Beranda | Artikel
Kekuatan Amal Shalih dan Hakikat Tawasul
17 jam lalu

Kekuatan Amal Shalih dan Hakikat Tawasul adalah bagian dari ceramah agama dan kajian Islam ilmiah dengan pembahasan kitab Minnah ‘Alim Ar-Raqib. Pembahasan ini disampaikan oleh Ustadz Mubarak Bamualim, Lc., M.H.I. pada Selasa, 25 Syawal 1447 H / 14 April 2026 M.

Kajian Tentang Kekuatan Amal Shalih dan Hakikat Tawasul

Dalam keadaan terjepit, mereka menyadari bahwa tidak ada jalan keluar kecuali memohon pertolongan kepada Allah Subhanahu wa Ta’ala melalui perantara (tawasul) amal-amal shalih yang pernah mereka kerjakan dengan ikhlas di waktu lapang.

Kajian sebelumnya: Belajar Ikhlas dari Kisah Tiga Penghuni Gua

Tiga Amalan Utama sebagai Wasilah

Ketiga orang tersebut menyebutkan amalan terbaik masing-masing:

  1. Bakti kepada Orang Tua: Orang pertama bertawasul dengan baktinya yang luar biasa kepada kedua orang tua, di mana ia senantiasa mendahulukan hak mereka di atas kepentingan pribadi dan keluarganya.
  2. Menjaga Kehormatan Diri: Orang kedua bertawasul dengan keberhasilannya menahan diri dari perbuatan zina. Meskipun ia memiliki kesempatan dan kemampuan untuk melakukannya, rasa takut kepada Allah Subhanahu wa Ta’ala mencegahnya dari kemaksiatan tersebut.
  3. Menjaga Amanah dan Hak Orang Lain: Orang ketiga bertawasul dengan kejujurannya dalam mengelola upah pekerjanya. Ia tidak hanya menyimpan upah yang belum diambil, tetapi mengembangkannya hingga menjadi harta yang melimpah berupa sapi, unta, kambing, bahkan budak. Saat pekerja itu kembali, ia menyerahkan seluruh hasil pengembangan tersebut dengan penuh keikhlasan.

Pelajaran penting dari kisah ini adalah nilai keikhlasan. Mereka beramal saat berada dalam kondisi aman dan nyaman, sehingga ketika kesulitan datang, amal tersebut menjadi jalan keluar bagi mereka.

Jenis-Jenis Tawassul yang Disyariatkan

Dalam ajaran Islam, para ulama menjelaskan bahwa terdapat tiga macam tawassul yang diperbolehkan:

1. Tawassul dengan Nama dan Sifat Allah

Seseorang berdoa dengan menyebut nama-nama Allah yang terindah (Asmaul Husna) dan sifat-sifat-Nya yang agung. Hal ini ditegaskan dalam Al-Qur’an:

وَلِلَّهِ الْأَسْمَاءُ الْحُسْنَىٰ فَادْعُوهُ بِهَا

“Dan Allah memiliki nama-nama yang terindah, maka bermohonlah kepada-Nya dengan menyebut nama-nama tersebut.” (QS. Al-A’raf [7]: 180)

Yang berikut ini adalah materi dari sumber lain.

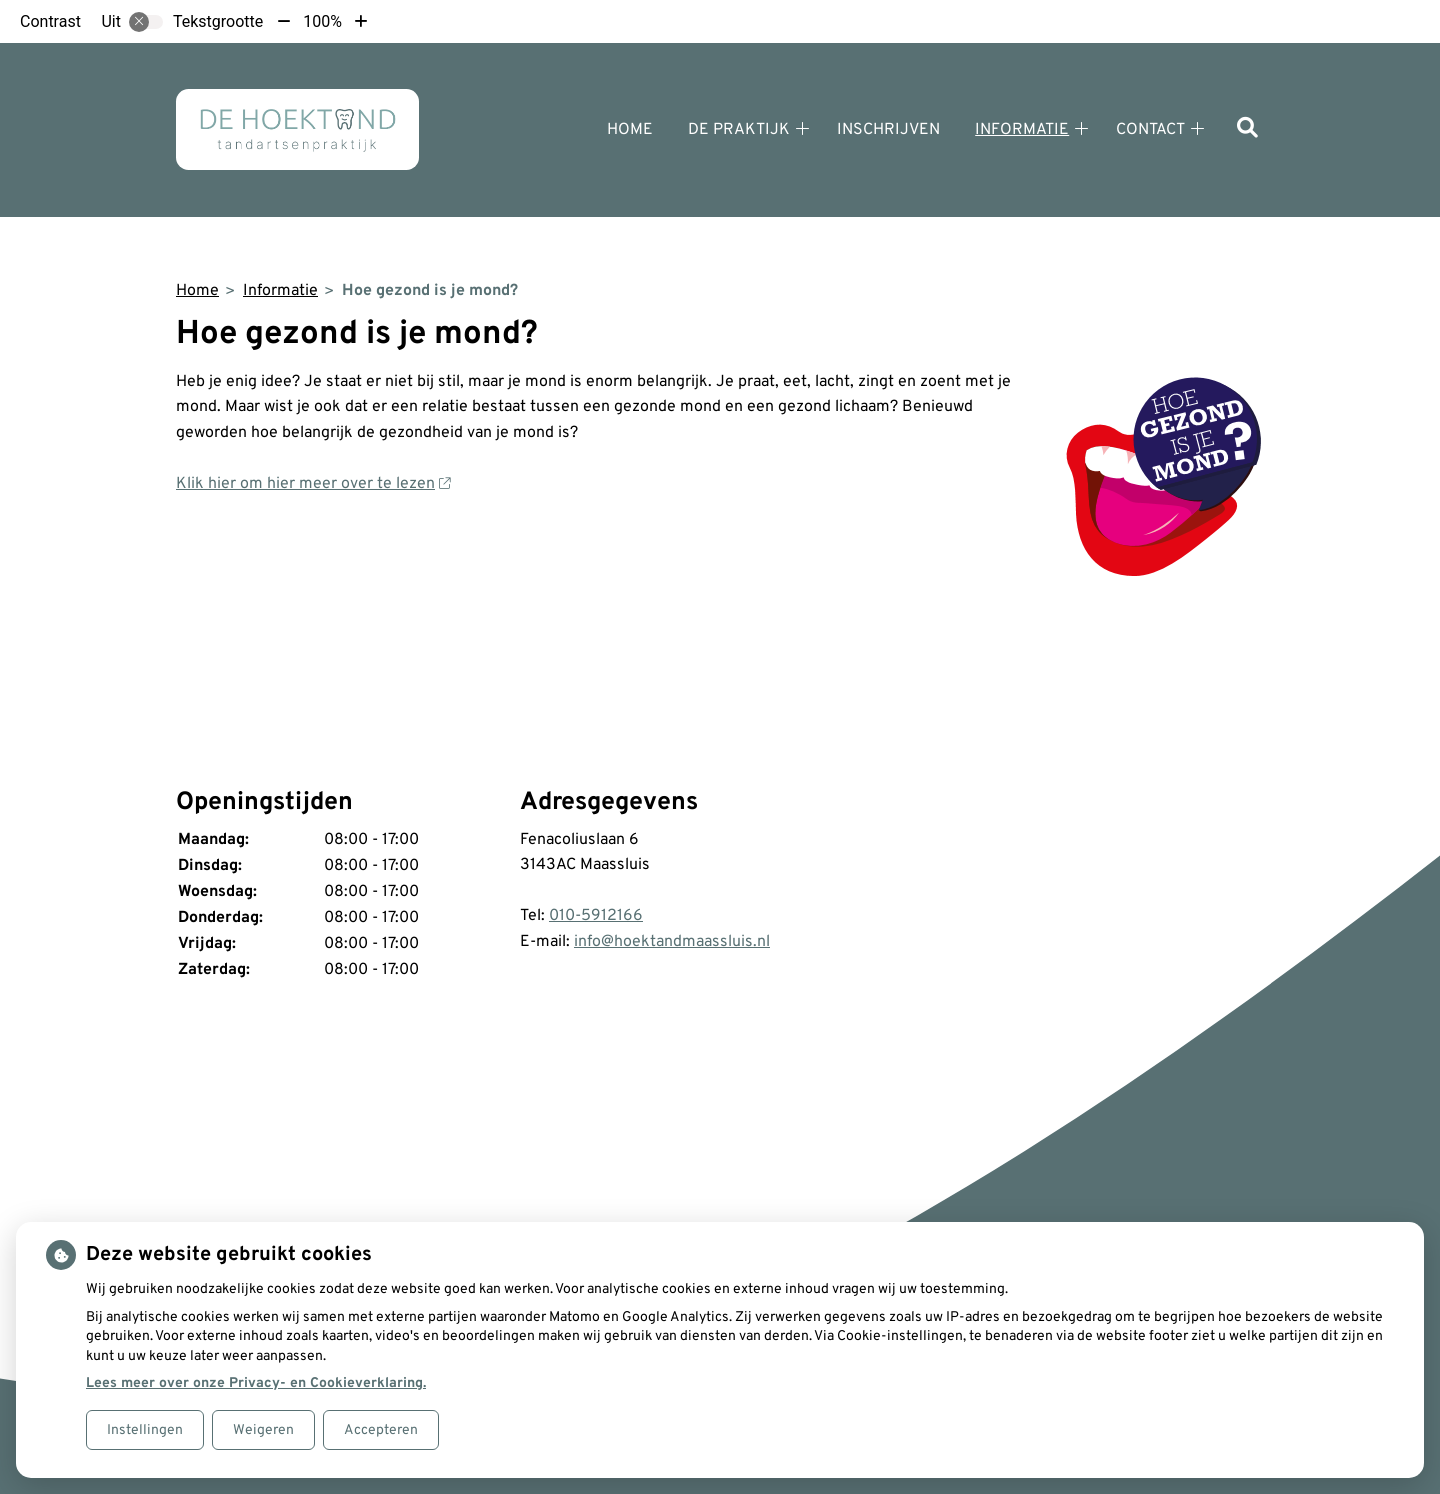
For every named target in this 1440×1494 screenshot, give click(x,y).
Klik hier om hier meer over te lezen (313, 484)
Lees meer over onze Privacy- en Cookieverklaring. (256, 1383)
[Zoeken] (1247, 129)
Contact (1150, 130)
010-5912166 (596, 916)
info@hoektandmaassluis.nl (672, 942)
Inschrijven (888, 130)
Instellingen (145, 1430)
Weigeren (263, 1430)
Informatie (1022, 130)
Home (630, 130)
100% (322, 21)
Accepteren (381, 1430)
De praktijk (739, 130)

Contoh penerapan tawasul ini adalah ketika seseorang memohon rahmat dengan menyebut, “Ya Rahman, irhamni” (Wahai Dzat Yang Maha Pengasih, rahmatilah aku), atau memohon ampunan dengan menyebut, “Ya Ghaffar, ighfirli” (Wahai Dzat Yang Maha Pengampun, ampunilah aku).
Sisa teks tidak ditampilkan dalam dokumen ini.